In Chapter 4, the flow physics of the controlled and baseline cases are discussed with respect
to the shear layer growth rate and fundamental instabilities detected in the flow. A comparison
between the low and high (subsonic) Mach numbers are presented for the baseline and controlled
flows. The effectiveness of control on the wall-mounted hump is also discussed.
Chapter 5 explores two ranges of actuation frequency, F+ = O(1) − O(10). The flow physics
resulting from the various actuation frequencies are discussed and compared with findings from other
investigations.

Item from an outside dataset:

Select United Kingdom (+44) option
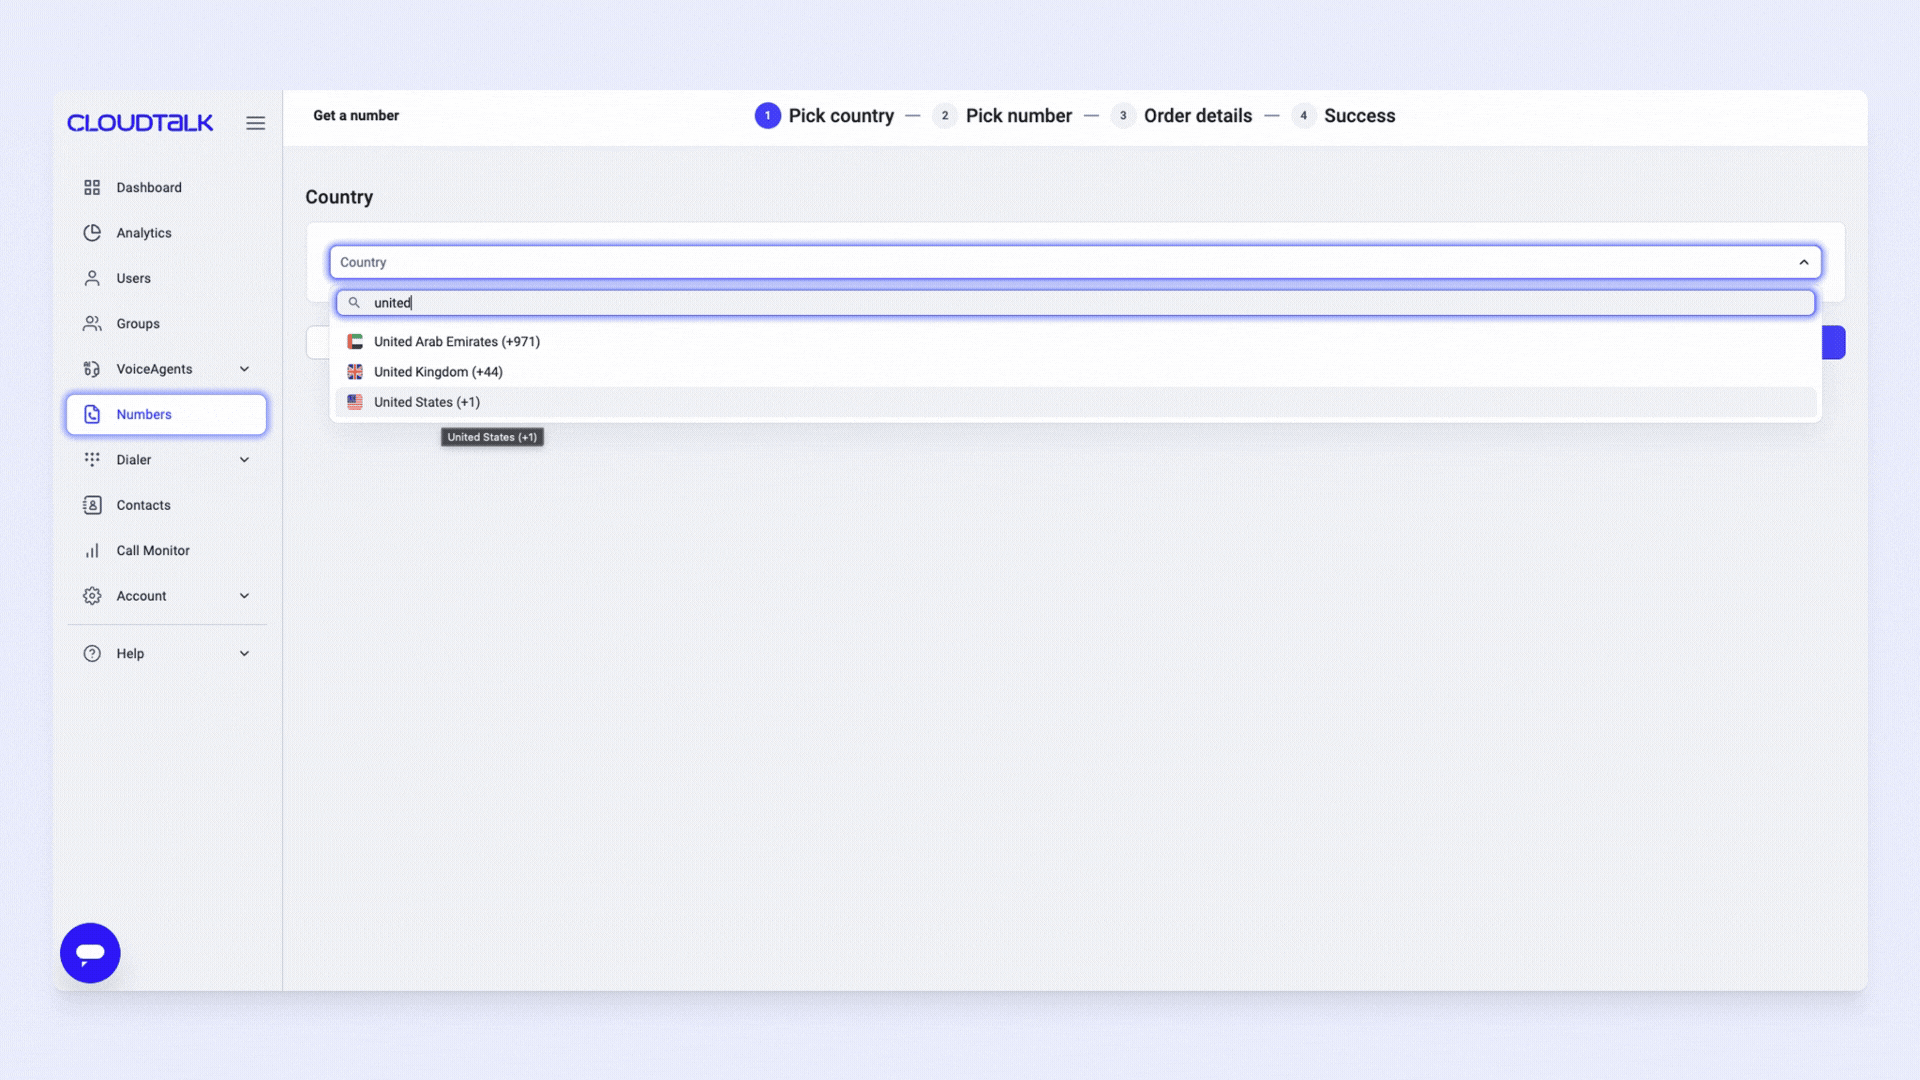This screenshot has height=1080, width=1920. coord(438,372)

The global and local effects of low and high frequency actuation are presented.
Finally, a concluding Chapter summarizes the main results and discusses future recommendations
and directions for related research.
1.5 List of Significant Contributions
The following items represent the significant contributions presented in this thesis in the research
areas of computational fluid dynamics, separated flows, and active flow control.
• Development of a compressible large-eddy simulation (LES) code capable of capturing turbu-
lent, unsteady separation and control.
• Implementation of new numerical techniques in the LES code that provide better energy con-
versation and stability, producing a robust LES code without the need of explicit filtering.
• Integrated a conformal mapping routine in MATLAB with the generalized coordinate system of
the LES code to create arbitrary body-fitted grids for simulation of complex flow configurations.
• Validation of the LES code at low and high (subsonic) Mach numbers using a wall-mounted
hump geometry, which properly captured the effects of compressibility through the separated
flow region.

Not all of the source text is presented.